**** Material shown ****

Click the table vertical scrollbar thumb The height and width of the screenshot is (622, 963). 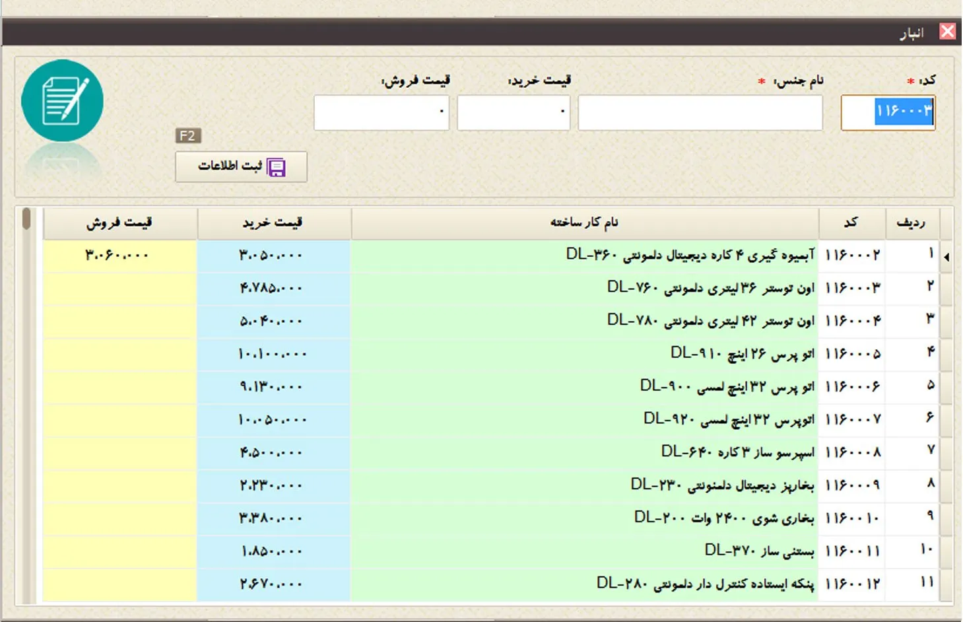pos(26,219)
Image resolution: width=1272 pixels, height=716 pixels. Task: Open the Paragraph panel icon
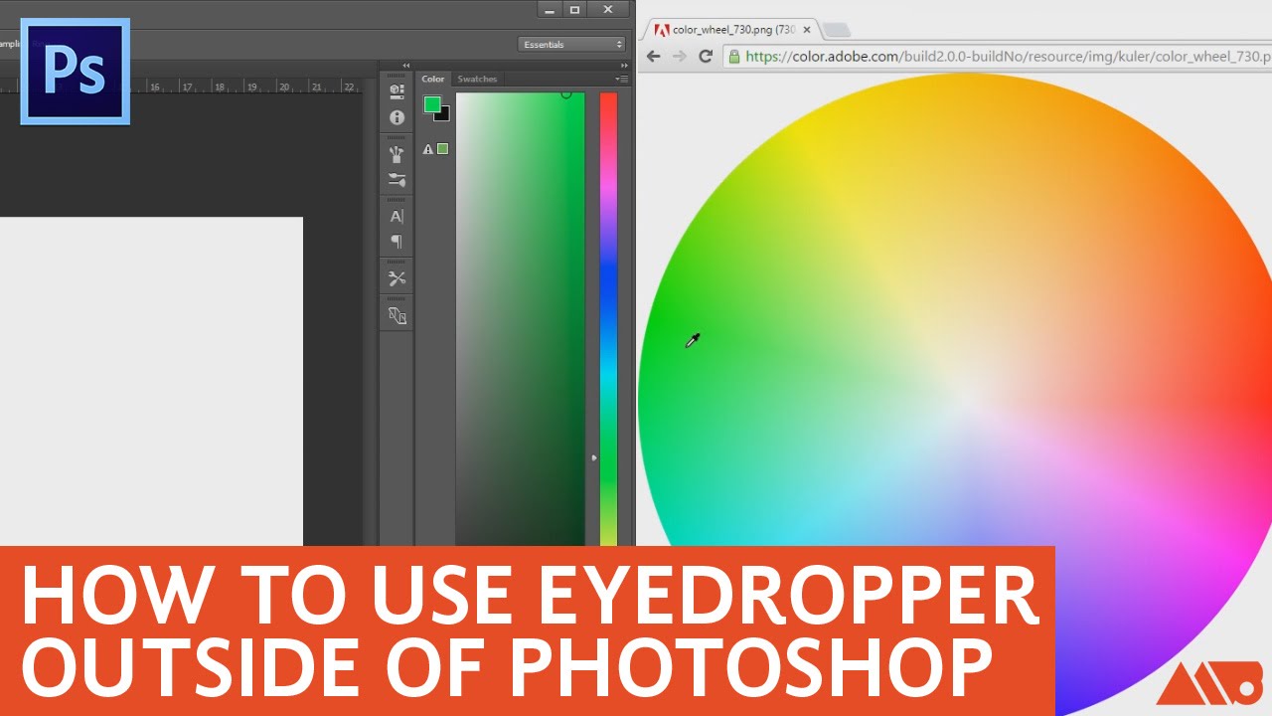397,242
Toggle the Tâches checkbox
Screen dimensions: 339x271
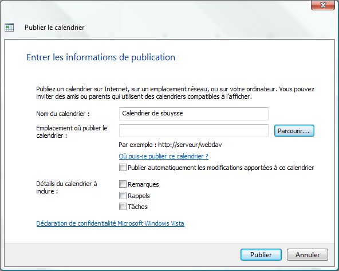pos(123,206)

****

_Exercise description_
Rewrite the data from the line containing "Image resolution: width=1272" through the end of the data, including both ends, with each requested location reproduced. Multiply every coordinate in the answers by 2.2, round to whole numbers with halves rounded up, and leave the pictures out.

_Correct answer_
Image resolution: width=1272 pixels, height=716 pixels. Task: Open the Paragraph panel icon
873,532
Toggle the Tâches checkbox
Screen dimensions: 339x271
pos(271,453)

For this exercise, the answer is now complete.